Learn about the truths and myths of long-distance running before you embark on the HomeTeamNS REAL® Run 2019 in October.
TEXT: ALYWIN CHEW
1. You should increase your mileage as quickly as possible. Aim for 5km one week and jump to 10km the next.
Increasing distance too quickly will lead to injuries. If you’re a beginner, focus on running the same distance two to three times a week for two weeks. Add mileage only when you’re comfortable.
2. You should prepare for a race by “carbo loading” the night before.
It would be better to increase your carbohydrate intake in prudent amounts over a few days before the race instead. This reduces the risk of a stomach upset during the event. Also, there’s little need to do so if you’re running less than two hours.
3. If you are still hurting two to three days after a run, stop running.
Prolonged pain may be a sign that you’ve got something more serious than just a sore muscle. In fact, running with an injury might lead to an even longer lay-off!
4. Upper-body training is not necessary if you’re running long distance.
Sure, your legs do most of the work during a run, but including upper-body workouts will help you to maintain better form and rhythm, in turn improving the effectiveness of your run.
5. Sports drinks aren’t always good for you.
There is no need to be consuming such beverages if you are running less than an hour. Stick to water.
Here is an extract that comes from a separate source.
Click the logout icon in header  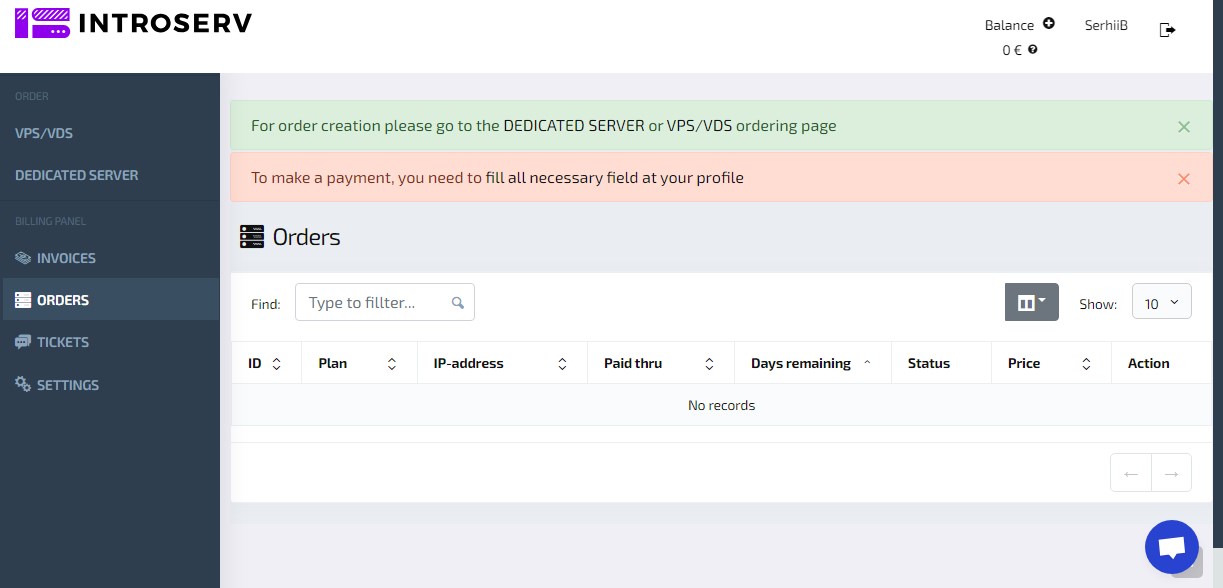pyautogui.click(x=1167, y=30)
As such drinks are usually filled with sugar, you might actually be putting back all those calories you have just burnt.
6. You get muscle cramps solely because you lose too much electrolytes during the run.
While it is true that some people get cramps because of the loss of fluid and sodium through sweating, this isn’t true for everyone. Cramps can also occur simply because you haven’t trained hard enough.
7. Doing sprint training helps with long-distance running.
While you would unlikely be sprinting during a marathon, speed training is still essential because it improves your aerobic capacity or stamina. It also allows you to run faster, which would help with attaining that personal best.
8. Runners are like Cinderella – you need to find the perfect pair of running shoes.
As not all running shoes are made the same, it is therefore important to find the pair that best suits your foot type, running gait and pronation. Head to a sports gear store to have a specialist determine these factors.
9. Getting a massage right before or after a race is good for the muscles.
It’s best to get a massage a few days before or after a race. Getting one the night before might leave you sore and unable to perform at your best. Getting one right after might hamper the recovery process.
10. You should not do static stretching before a run.
Yes, stretching is absolutely necessary, but be sure to practise dynamic stretching such as lunges or leg swings, as this helps to limber up the muscles better. Doing static stretching on cold muscles might do you more harm than good.
11. A running coach is unnecessary. You just need to run all the time.
A coach can be useful in helping to determine your strides and gait and providing advice on how to run more efficiently! He can also customise a training routine for you to maximise gains.
12. You should alternate your runs on different surfaces to prevent injury.
Running on sand, on a track, in the trails and on a treadmill aren’t the same thing – each engages leg muscles in a different way. Alternate your running surfaces for holistic conditioning.
13. When running downhill, you gain the energy you lost while running up a slope.
Unfortunately, there’s no such thing. You might expend less energy during a downhill run, but you certainly don’t regain lost energy!
14. Running is bad for the knees.
On the contrary, studies have shown that running helps strengthen the knee and prevents osteoporosis and osteoarthritis. Of course, if you already have a bad knee from running, cut back on training or completely stop to recover before resuming!